**Given data**

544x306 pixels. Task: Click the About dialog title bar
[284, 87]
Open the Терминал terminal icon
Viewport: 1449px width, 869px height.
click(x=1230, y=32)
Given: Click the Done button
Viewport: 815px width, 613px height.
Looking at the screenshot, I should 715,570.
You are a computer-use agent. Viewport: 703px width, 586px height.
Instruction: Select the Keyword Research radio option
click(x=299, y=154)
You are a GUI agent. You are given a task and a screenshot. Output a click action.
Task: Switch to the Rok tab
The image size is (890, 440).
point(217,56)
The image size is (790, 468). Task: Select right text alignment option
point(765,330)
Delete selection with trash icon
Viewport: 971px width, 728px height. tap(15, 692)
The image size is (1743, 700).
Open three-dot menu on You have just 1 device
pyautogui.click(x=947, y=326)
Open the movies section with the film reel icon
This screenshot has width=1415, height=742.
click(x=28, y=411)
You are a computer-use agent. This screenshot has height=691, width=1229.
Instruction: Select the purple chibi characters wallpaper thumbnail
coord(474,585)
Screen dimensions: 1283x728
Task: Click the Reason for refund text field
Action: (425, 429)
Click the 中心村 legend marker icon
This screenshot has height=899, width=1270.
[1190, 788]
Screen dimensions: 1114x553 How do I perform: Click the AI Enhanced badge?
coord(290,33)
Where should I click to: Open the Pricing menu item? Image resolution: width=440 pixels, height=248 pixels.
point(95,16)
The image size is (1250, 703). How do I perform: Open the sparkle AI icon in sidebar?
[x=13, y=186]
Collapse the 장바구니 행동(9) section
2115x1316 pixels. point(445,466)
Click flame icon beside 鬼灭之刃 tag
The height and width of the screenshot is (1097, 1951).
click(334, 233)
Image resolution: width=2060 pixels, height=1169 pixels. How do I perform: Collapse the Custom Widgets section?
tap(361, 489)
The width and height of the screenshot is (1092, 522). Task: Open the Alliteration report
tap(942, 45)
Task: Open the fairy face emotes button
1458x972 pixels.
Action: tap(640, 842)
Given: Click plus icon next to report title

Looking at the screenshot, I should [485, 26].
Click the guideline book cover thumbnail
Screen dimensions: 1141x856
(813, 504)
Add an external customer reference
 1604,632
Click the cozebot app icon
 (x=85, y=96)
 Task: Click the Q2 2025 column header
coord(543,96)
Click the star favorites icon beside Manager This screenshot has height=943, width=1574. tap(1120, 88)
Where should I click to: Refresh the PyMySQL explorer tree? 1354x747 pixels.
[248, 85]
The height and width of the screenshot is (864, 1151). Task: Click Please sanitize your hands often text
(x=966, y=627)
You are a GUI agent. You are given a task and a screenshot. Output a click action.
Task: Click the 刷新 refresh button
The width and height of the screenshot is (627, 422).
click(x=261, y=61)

**Task directions**
Repeat each entry above exactly as it appears.

**Expected output**
544x306 pixels. Task: Click the About dialog title bar
[284, 87]
Open the Терминал terminal icon
Viewport: 1449px width, 869px height.
click(x=1230, y=32)
Given: Click the Done button
Viewport: 815px width, 613px height.
Looking at the screenshot, I should 715,570.
You are a computer-use agent. Viewport: 703px width, 586px height.
Instruction: Select the Keyword Research radio option
click(x=299, y=154)
You are a GUI agent. You are given a task and a screenshot. Output a click action.
Task: Switch to the Rok tab
The image size is (890, 440).
point(217,56)
The image size is (790, 468). Task: Select right text alignment option
point(765,330)
Delete selection with trash icon
Viewport: 971px width, 728px height. tap(15, 692)
The image size is (1743, 700).
Open three-dot menu on You have just 1 device
pyautogui.click(x=947, y=326)
Open the movies section with the film reel icon
This screenshot has width=1415, height=742.
click(x=28, y=411)
You are a computer-use agent. This screenshot has height=691, width=1229.
Instruction: Select the purple chibi characters wallpaper thumbnail
coord(474,585)
Screen dimensions: 1283x728
Task: Click the Reason for refund text field
Action: (425, 429)
Click the 中心村 legend marker icon
This screenshot has height=899, width=1270.
[1190, 788]
Screen dimensions: 1114x553 How do I perform: Click the AI Enhanced badge?
coord(290,33)
Where should I click to: Open the Pricing menu item? Image resolution: width=440 pixels, height=248 pixels.
point(95,16)
The image size is (1250, 703). How do I perform: Open the sparkle AI icon in sidebar?
[x=13, y=186]
Collapse the 장바구니 행동(9) section
2115x1316 pixels. point(445,466)
Click flame icon beside 鬼灭之刃 tag
The height and width of the screenshot is (1097, 1951).
click(334, 233)
Image resolution: width=2060 pixels, height=1169 pixels. How do I perform: Collapse the Custom Widgets section?
tap(361, 489)
The width and height of the screenshot is (1092, 522). Task: Open the Alliteration report
tap(942, 45)
Task: Open the fairy face emotes button
1458x972 pixels.
Action: tap(640, 842)
Given: Click plus icon next to report title

Looking at the screenshot, I should [485, 26].
Click the guideline book cover thumbnail
Screen dimensions: 1141x856
(813, 504)
Add an external customer reference
 1604,632
Click the cozebot app icon
 (x=85, y=96)
 Task: Click the Q2 2025 column header
coord(543,96)
Click the star favorites icon beside Manager This screenshot has height=943, width=1574. tap(1120, 88)
Where should I click to: Refresh the PyMySQL explorer tree? 1354x747 pixels.
[248, 85]
The height and width of the screenshot is (864, 1151). Task: Click Please sanitize your hands often text
(x=966, y=627)
You are a GUI agent. You are given a task and a screenshot. Output a click action.
Task: Click the 刷新 refresh button
The width and height of the screenshot is (627, 422).
click(x=261, y=61)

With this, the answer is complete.